GIVEN INFORMATION Block Start
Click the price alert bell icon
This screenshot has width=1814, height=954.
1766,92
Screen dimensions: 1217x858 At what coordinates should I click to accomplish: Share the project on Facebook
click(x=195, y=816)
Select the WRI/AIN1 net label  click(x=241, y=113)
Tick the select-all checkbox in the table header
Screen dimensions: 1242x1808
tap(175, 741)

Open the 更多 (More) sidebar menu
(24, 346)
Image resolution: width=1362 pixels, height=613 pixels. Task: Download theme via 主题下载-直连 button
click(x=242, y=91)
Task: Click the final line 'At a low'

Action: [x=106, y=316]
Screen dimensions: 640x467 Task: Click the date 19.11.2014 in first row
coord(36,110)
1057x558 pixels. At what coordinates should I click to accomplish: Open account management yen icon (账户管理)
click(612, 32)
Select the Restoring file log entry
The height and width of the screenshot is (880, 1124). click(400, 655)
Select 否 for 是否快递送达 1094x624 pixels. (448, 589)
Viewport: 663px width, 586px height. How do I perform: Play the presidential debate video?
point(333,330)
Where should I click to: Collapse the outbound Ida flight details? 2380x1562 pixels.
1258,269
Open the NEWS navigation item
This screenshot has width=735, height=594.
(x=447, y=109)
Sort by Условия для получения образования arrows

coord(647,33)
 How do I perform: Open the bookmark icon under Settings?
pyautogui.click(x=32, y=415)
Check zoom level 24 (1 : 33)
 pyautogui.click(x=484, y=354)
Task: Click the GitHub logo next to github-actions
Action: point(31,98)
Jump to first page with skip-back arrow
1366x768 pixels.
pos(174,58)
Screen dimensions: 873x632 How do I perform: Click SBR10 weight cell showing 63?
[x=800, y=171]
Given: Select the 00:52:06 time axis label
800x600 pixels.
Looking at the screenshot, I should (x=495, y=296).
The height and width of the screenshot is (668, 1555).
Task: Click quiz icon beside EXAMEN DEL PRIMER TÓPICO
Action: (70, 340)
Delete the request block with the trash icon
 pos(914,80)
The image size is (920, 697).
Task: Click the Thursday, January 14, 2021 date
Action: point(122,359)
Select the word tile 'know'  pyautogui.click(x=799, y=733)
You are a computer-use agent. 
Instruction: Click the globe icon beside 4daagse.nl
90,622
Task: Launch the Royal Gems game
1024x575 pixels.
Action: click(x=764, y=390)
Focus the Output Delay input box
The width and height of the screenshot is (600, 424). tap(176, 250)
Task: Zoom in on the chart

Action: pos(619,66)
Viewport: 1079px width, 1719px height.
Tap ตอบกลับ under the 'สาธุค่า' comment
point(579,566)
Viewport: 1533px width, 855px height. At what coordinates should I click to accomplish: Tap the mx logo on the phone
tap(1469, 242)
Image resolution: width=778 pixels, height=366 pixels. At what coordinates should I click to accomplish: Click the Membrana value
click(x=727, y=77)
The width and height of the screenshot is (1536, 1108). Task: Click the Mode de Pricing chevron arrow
GIVEN INFORMATION Block End
Extract each entry in full and write it down exactly.

Click the price alert bell icon
This screenshot has width=1814, height=954.
1766,92
Screen dimensions: 1217x858 At what coordinates should I click to accomplish: Share the project on Facebook
click(x=195, y=816)
Select the WRI/AIN1 net label  click(x=241, y=113)
Tick the select-all checkbox in the table header
Screen dimensions: 1242x1808
tap(175, 741)

Open the 更多 (More) sidebar menu
(24, 346)
Image resolution: width=1362 pixels, height=613 pixels. Task: Download theme via 主题下载-直连 button
click(x=242, y=91)
Task: Click the final line 'At a low'

Action: [x=106, y=316]
Screen dimensions: 640x467 Task: Click the date 19.11.2014 in first row
coord(36,110)
1057x558 pixels. At what coordinates should I click to accomplish: Open account management yen icon (账户管理)
click(612, 32)
Select the Restoring file log entry
The height and width of the screenshot is (880, 1124). click(400, 655)
Select 否 for 是否快递送达 1094x624 pixels. (448, 589)
Viewport: 663px width, 586px height. How do I perform: Play the presidential debate video?
point(333,330)
Where should I click to: Collapse the outbound Ida flight details? 2380x1562 pixels.
1258,269
Open the NEWS navigation item
This screenshot has width=735, height=594.
(x=447, y=109)
Sort by Условия для получения образования arrows

coord(647,33)
 How do I perform: Open the bookmark icon under Settings?
pyautogui.click(x=32, y=415)
Check zoom level 24 (1 : 33)
 pyautogui.click(x=484, y=354)
Task: Click the GitHub logo next to github-actions
Action: point(31,98)
Jump to first page with skip-back arrow
1366x768 pixels.
pos(174,58)
Screen dimensions: 873x632 How do I perform: Click SBR10 weight cell showing 63?
[x=800, y=171]
Given: Select the 00:52:06 time axis label
800x600 pixels.
Looking at the screenshot, I should (x=495, y=296).
The height and width of the screenshot is (668, 1555).
Task: Click quiz icon beside EXAMEN DEL PRIMER TÓPICO
Action: (70, 340)
Delete the request block with the trash icon
 pos(914,80)
The image size is (920, 697).
Task: Click the Thursday, January 14, 2021 date
Action: point(122,359)
Select the word tile 'know'  pyautogui.click(x=799, y=733)
You are a computer-use agent. 
Instruction: Click the globe icon beside 4daagse.nl
90,622
Task: Launch the Royal Gems game
1024x575 pixels.
Action: click(x=764, y=390)
Focus the Output Delay input box
The width and height of the screenshot is (600, 424). tap(176, 250)
Task: Zoom in on the chart

Action: pos(619,66)
Viewport: 1079px width, 1719px height.
Tap ตอบกลับ under the 'สาธุค่า' comment
point(579,566)
Viewport: 1533px width, 855px height. At what coordinates should I click to accomplish: Tap the mx logo on the phone
tap(1469, 242)
Image resolution: width=778 pixels, height=366 pixels. At what coordinates should I click to accomplish: Click the Membrana value
click(x=727, y=77)
The width and height of the screenshot is (1536, 1108). Task: Click the Mode de Pricing chevron arrow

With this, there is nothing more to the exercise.